## WORK TO COMPLETE
Locate the string "agent" throughout the material and copy every line in which it occurs.

## THE DATA
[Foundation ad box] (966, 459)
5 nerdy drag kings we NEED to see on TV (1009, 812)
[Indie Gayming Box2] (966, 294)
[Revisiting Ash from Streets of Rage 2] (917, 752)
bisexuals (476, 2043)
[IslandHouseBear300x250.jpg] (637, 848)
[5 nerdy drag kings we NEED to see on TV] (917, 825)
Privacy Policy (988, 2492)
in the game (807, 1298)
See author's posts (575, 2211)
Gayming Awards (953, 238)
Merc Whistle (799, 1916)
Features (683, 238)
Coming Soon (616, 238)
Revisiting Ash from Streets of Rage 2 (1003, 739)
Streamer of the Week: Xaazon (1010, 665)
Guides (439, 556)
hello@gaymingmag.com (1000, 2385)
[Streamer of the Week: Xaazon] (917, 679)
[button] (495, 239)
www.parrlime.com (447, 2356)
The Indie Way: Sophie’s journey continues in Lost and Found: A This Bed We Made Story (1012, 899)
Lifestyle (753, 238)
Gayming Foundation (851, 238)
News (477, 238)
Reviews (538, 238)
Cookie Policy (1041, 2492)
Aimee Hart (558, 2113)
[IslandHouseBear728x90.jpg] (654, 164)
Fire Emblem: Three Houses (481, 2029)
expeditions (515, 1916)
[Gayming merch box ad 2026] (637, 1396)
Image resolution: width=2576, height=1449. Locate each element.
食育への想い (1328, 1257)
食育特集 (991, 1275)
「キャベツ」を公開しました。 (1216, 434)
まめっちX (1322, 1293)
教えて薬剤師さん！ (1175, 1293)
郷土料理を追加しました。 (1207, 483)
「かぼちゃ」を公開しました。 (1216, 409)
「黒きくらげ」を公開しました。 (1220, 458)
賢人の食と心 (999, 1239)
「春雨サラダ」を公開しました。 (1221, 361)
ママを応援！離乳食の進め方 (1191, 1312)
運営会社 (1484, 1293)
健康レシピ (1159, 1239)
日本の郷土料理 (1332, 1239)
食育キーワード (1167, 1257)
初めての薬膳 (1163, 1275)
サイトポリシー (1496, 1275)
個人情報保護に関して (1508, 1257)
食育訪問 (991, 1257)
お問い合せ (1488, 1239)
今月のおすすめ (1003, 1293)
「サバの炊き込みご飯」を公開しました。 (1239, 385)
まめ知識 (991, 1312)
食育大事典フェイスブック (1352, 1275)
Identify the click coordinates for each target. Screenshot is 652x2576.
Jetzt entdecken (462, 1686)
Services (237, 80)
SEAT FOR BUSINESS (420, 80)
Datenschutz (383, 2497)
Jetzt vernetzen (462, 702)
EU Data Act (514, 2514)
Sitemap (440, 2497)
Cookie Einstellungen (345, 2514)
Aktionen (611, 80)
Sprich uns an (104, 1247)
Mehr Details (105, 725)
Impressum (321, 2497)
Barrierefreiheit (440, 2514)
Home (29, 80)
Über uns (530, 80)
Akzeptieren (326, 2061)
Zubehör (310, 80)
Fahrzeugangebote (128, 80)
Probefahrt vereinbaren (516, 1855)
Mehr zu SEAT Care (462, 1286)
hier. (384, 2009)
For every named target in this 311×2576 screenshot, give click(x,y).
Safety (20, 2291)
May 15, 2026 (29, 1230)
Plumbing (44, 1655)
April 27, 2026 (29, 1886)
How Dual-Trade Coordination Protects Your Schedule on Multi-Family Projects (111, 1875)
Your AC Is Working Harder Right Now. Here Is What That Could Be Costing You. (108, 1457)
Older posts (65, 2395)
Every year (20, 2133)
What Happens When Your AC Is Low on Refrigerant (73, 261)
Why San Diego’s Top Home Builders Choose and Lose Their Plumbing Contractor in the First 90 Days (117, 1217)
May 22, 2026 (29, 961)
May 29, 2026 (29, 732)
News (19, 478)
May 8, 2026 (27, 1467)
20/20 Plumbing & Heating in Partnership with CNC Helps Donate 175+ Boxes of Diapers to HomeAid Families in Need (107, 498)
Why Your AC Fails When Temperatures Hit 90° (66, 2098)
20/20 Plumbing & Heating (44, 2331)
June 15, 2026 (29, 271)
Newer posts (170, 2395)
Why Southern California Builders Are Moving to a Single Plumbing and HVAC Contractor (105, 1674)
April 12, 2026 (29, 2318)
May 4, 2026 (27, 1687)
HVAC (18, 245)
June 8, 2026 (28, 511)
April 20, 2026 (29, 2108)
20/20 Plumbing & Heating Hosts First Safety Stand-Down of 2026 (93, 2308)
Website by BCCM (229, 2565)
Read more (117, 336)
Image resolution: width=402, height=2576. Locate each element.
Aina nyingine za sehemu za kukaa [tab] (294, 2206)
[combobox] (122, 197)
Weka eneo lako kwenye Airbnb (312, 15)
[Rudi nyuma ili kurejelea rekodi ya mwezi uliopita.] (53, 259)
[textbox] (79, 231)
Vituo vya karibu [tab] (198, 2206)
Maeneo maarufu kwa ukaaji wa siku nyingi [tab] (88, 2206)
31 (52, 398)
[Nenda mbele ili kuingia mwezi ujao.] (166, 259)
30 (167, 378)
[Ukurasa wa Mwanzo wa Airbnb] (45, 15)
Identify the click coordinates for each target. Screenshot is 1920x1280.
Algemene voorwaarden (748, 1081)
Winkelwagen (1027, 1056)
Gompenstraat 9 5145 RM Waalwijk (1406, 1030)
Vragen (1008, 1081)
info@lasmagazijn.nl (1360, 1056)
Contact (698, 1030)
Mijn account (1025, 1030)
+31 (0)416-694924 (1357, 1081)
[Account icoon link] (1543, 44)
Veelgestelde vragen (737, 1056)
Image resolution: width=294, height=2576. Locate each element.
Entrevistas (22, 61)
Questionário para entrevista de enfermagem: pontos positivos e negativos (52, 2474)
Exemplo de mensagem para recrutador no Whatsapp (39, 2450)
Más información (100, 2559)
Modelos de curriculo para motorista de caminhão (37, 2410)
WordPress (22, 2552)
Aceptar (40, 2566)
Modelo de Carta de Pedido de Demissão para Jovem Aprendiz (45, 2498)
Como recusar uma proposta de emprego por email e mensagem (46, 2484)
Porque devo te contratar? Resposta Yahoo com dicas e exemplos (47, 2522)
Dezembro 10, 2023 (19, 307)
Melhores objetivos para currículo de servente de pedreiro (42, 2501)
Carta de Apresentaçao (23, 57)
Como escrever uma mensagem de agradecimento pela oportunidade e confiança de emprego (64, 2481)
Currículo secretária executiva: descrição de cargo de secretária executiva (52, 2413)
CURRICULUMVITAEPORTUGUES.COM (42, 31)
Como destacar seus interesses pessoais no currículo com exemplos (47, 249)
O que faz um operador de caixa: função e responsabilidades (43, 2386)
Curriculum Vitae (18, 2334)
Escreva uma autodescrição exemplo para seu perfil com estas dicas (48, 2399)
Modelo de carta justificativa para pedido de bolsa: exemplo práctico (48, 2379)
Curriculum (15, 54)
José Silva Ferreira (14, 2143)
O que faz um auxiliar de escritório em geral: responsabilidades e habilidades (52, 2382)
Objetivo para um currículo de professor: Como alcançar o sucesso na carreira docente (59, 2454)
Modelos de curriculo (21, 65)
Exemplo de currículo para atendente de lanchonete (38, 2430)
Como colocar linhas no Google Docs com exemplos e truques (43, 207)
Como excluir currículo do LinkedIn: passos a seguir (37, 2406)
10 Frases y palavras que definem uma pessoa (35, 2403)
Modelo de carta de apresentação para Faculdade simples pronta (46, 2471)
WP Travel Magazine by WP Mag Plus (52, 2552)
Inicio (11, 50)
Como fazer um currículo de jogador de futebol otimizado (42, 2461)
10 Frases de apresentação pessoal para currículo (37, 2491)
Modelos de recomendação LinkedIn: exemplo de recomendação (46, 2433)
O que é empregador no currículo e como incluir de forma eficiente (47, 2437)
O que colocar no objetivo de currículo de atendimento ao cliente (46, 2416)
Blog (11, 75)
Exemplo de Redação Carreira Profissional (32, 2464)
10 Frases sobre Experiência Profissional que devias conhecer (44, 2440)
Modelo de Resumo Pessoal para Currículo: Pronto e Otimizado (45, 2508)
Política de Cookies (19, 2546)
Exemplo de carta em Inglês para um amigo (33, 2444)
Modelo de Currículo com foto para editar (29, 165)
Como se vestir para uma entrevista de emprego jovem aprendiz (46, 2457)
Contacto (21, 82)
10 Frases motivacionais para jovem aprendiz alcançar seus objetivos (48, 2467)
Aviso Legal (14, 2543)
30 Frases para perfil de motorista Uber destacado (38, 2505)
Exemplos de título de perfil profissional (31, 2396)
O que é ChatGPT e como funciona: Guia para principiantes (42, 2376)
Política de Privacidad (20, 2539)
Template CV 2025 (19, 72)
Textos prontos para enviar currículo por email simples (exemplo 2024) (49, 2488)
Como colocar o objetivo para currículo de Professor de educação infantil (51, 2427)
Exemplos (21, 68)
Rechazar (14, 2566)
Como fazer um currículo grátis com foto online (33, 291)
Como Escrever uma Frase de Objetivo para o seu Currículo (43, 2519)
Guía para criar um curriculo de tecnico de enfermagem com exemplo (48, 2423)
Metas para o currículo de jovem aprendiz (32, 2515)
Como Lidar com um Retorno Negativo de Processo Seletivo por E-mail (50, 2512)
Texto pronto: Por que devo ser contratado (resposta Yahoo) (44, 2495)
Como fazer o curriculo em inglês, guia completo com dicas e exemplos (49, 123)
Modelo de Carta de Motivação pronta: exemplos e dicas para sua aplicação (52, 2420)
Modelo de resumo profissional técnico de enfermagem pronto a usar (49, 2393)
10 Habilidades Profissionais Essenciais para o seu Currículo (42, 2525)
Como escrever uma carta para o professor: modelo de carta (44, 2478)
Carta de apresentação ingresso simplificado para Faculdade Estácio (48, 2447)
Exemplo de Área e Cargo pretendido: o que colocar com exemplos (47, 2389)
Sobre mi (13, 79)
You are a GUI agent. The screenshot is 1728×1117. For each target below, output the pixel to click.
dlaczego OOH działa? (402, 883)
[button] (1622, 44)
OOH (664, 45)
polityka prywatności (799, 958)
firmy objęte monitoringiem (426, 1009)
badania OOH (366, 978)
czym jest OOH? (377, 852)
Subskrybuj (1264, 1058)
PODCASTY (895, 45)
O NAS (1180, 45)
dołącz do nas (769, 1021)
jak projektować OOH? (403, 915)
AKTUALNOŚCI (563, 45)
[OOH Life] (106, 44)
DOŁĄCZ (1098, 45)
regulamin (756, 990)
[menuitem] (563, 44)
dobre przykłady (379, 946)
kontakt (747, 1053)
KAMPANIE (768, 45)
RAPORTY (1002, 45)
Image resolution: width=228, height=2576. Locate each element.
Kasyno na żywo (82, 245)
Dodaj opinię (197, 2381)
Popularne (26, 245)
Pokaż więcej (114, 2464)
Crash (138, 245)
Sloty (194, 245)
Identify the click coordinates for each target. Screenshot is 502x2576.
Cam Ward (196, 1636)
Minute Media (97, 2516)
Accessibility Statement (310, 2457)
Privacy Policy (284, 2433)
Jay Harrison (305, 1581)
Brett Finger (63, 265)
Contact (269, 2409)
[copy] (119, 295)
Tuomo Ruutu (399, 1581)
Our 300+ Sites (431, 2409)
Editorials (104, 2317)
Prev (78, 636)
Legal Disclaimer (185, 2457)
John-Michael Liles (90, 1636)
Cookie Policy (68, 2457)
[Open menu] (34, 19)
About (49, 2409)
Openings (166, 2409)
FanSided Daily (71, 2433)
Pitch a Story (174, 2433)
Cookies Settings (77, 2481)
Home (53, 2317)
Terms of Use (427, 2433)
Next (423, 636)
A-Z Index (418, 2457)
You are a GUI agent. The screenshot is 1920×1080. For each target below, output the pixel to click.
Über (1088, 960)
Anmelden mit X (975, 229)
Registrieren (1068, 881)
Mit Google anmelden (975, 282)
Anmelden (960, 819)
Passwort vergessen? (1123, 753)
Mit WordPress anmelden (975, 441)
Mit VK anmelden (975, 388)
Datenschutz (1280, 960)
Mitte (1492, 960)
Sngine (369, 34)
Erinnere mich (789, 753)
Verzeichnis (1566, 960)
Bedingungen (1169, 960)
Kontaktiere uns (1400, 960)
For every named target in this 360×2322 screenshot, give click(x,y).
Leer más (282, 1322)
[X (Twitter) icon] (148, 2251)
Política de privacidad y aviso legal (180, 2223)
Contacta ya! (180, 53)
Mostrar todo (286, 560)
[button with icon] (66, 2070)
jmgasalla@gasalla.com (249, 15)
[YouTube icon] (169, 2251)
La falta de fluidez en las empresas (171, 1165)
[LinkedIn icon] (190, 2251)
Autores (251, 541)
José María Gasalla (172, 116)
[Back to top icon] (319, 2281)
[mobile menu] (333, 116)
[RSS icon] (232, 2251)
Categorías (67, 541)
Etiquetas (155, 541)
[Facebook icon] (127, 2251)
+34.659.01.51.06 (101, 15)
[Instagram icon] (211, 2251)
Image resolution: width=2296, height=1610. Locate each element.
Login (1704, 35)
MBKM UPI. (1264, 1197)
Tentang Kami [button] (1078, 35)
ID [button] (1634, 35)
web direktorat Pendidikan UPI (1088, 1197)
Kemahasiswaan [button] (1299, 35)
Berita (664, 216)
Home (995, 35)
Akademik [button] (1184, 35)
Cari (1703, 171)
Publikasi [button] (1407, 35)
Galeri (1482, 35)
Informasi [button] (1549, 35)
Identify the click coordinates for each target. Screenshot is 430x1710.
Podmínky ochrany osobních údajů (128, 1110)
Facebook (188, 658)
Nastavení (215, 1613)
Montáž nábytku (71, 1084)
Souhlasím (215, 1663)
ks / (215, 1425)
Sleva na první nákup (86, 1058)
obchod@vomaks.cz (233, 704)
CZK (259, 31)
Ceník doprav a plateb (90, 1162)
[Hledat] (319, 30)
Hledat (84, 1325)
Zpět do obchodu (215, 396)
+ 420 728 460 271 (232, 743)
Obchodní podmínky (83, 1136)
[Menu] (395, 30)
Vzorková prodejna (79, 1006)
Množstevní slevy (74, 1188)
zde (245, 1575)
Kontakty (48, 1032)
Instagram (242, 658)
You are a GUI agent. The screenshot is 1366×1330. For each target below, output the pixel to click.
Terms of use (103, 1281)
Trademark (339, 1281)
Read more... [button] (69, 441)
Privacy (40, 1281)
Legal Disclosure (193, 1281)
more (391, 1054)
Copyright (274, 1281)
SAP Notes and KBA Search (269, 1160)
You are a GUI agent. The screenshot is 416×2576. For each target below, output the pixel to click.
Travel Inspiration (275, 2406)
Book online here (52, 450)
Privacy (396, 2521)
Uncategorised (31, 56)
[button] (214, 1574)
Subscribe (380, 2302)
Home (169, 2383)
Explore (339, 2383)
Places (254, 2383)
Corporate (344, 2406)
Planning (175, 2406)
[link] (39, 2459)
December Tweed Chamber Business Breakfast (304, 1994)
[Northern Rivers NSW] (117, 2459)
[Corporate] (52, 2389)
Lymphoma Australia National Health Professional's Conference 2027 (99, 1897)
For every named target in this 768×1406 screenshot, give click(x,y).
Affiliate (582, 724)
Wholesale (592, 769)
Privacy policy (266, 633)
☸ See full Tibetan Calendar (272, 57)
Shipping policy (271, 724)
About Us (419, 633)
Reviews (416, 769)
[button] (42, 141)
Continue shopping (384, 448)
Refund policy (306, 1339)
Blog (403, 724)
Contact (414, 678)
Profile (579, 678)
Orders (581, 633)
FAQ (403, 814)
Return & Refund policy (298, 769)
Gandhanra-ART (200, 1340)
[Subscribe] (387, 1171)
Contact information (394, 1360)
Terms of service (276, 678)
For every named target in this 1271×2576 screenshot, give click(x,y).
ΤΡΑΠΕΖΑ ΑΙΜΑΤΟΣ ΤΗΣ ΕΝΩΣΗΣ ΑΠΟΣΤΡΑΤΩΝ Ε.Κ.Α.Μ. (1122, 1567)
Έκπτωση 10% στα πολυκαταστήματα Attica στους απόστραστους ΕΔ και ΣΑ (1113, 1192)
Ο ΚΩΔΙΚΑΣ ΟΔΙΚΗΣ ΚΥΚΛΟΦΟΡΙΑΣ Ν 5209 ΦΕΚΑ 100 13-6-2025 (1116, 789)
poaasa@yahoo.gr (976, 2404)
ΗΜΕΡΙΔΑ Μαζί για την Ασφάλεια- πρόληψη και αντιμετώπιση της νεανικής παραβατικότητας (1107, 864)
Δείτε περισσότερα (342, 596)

## EXERCISE ANSWER
You are a GUI agent. The screenshot is 1728×1117. For each target below, output the pixel to click.
You are a GUI agent. The screenshot is 1920×1080. For each target below, output the pixel to click.
You are a GUI agent. The screenshot is 1366×1330. For each target below, output the pixel to click.
You are a GUI agent. The screenshot is 416×2576. For each target below, output the pixel to click.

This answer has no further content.